In Nickelson vs. Wilson (60 N.Y., 362), it was said: "But an agreement to lay the whole facts before the court, and to
leave it to the free exercise of the discretionary powers vested in it by law, is not in itself wrong, and is not
rendered illegal even by a stipulation on the part of a prosecutor to exert such legitimate influence as his position
gives him in favor of the extension of mercy to a guilty party."

Whether the tendency of an agreement is to interfere with the due enforcement of criminal law is always a question
of fact. (Martin vs. Tucker, 35 Ark., 279; Goodwin vs. Crowell, 56 Ga., 567; Beath vs. Chapoton, 115 Mich., 506; 69
Am. St. Rep., 589; Goodrum vs. Merchants & Planters Bank, supra.)
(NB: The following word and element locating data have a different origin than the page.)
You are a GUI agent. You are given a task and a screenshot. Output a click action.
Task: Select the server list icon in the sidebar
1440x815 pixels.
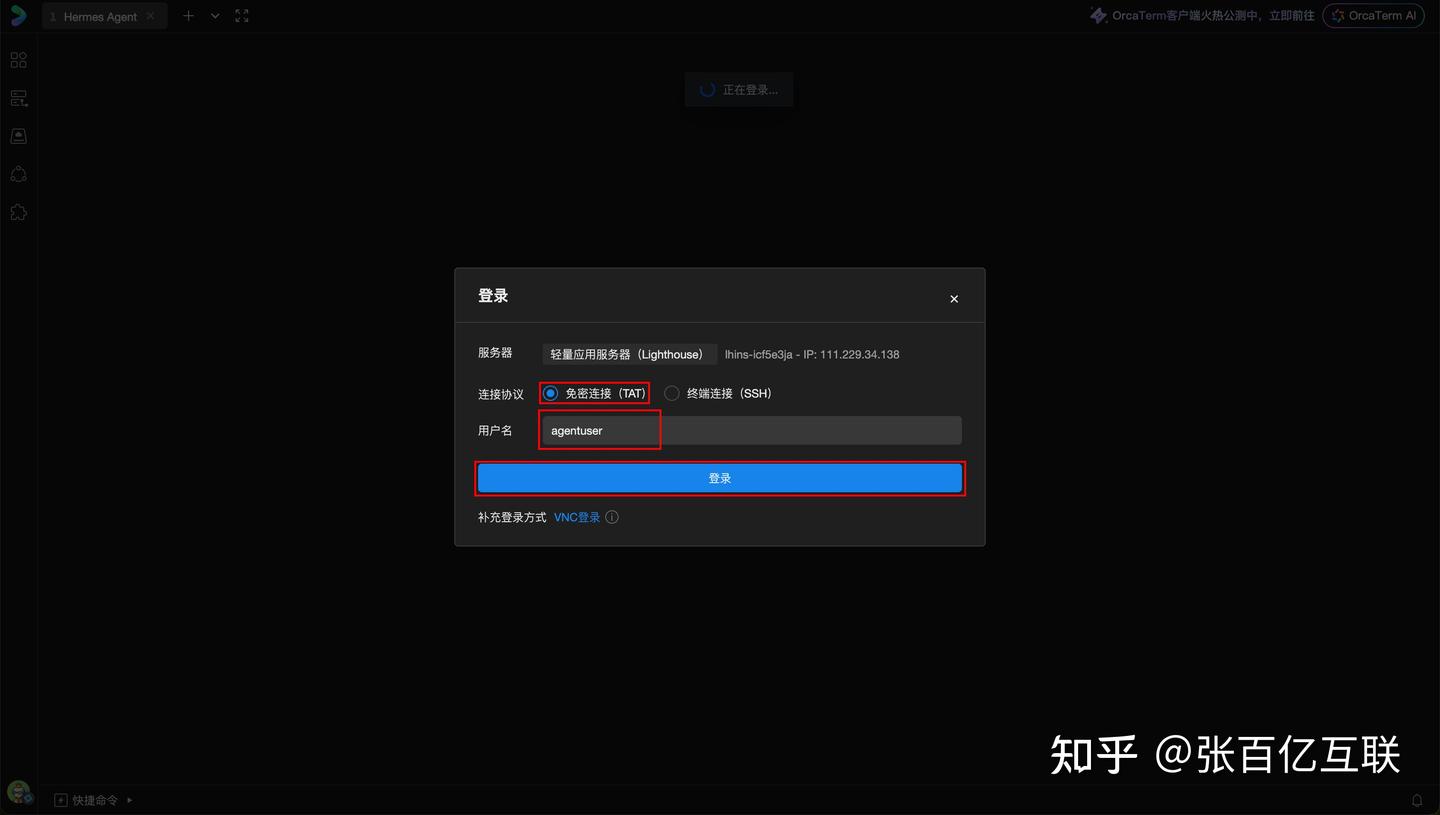coord(18,97)
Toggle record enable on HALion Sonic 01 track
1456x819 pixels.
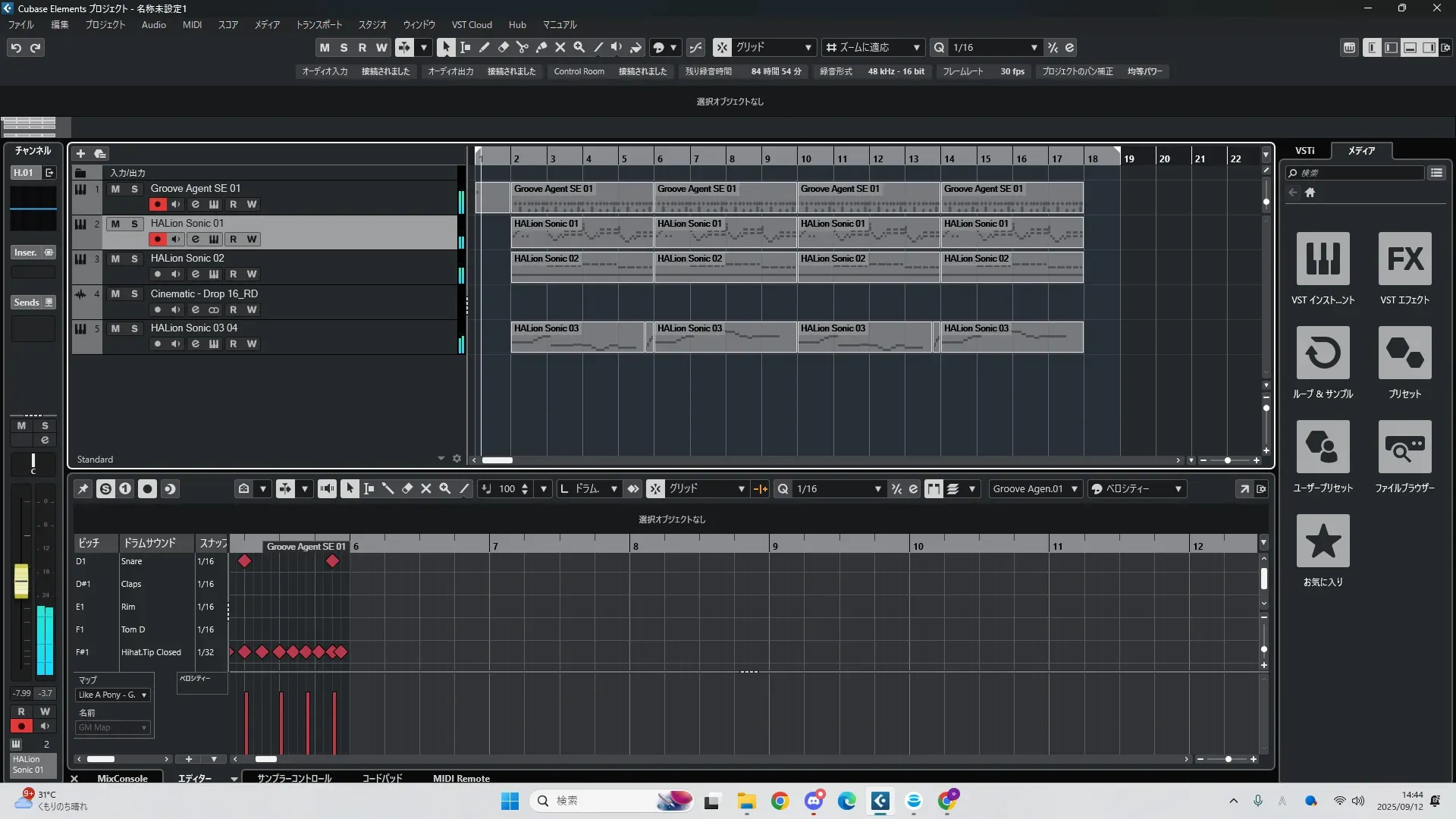click(157, 239)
In the case at bar, the finding of fact made by the court below have been duly submitted to us for review. The trial
court found as a fact that the consideration of the note was the compromise of a public offense. We do not think
that the evidence justifies this conclusion. It is true that the defendant Rohde testified that the consideration of the
note was "the withdrawal of the false charge against him (McMillian) and to get him out of jail." But it is also in
evidence that McMillian owed Brand & Hibberd the full amount of the note and Rohde knew this fact before he
signed the note. There is no charge that Brand & Hibberd file the criminal complaint with a view of extorting a
settlement of their claim against McMillian. The hearing at the preliminary investigation was duly had and all the
evidence was before the justice of the peace before the agreement represented by the note was made. It is not
shown that Brand & Hibberd agreed not to testify in any further criminal proceedings against McMillian, or that they
would suppress any evidence in their possession, or that they would solicit the State's prosecutor or any other
Government official whose authority extend to the criminal case, to not hold the defendant for trial. What they
actually did was to move in open court for a dismissal of the complaint. This is all they did so far as the record
shows, and that it was satisfactory to the defendant Rohde is apparent from the fact that he subsequently made
partial payments on the note.

There can be no doubt that the agreement which resulted in the execution of the note was entered into by Brand &
Hibberd with an eye to the satisfaction of their pecuniary claim against McMillian. From the testimony of Rohde
himself it appears that he strongly insisted that McMillian was not guilty of the crime charged, and no doubt his
ability as a lawyer tended to convince the complainants that the criminal charge was unjustified. If they became
converted to this view of the matter, they no doubt more readily consented not to actively assist in the further
prosecution of the criminal complaint. We do not think the record justifies a more radical conclusion as to what
Brand & Hibberd agreed to do with reference to the criminal phase of the transaction than that they promised not
to further actively participate in the case. The record does not justify the conclusion that they went further and
agreed to actively assist in preventing the due investigation of the criminal charge by suppressing evidence, by
declining to appear against McMillian if duly subpoenaed as witnesses, or by other means. In our opinion, the case
is similar in many aspects to Goodrum vs. Merchants & Planters Bank (102 Ark., 326), to which we have referred
above. The record indicates the same passivity on the part of the injured party and the same publicity of the
criminal charge. There having been no agreement to interfere with the due administration of the criminal law, we
are constrained to hold that no part of the consideration of the note declared upon his illegal or against public
policy. The plaintiff is therefore entitled to judgment. The judgment appealed from is reversed and judgment is
decreed against the defendant Rohde for the sum of one thousand pesos, the amount remaining unpaid on the
note, together with legal interest from the date of the institution of this action. Without costs. So ordered.

Arellano, C.J., Torres, Carson, and Araullo, JJ., concur.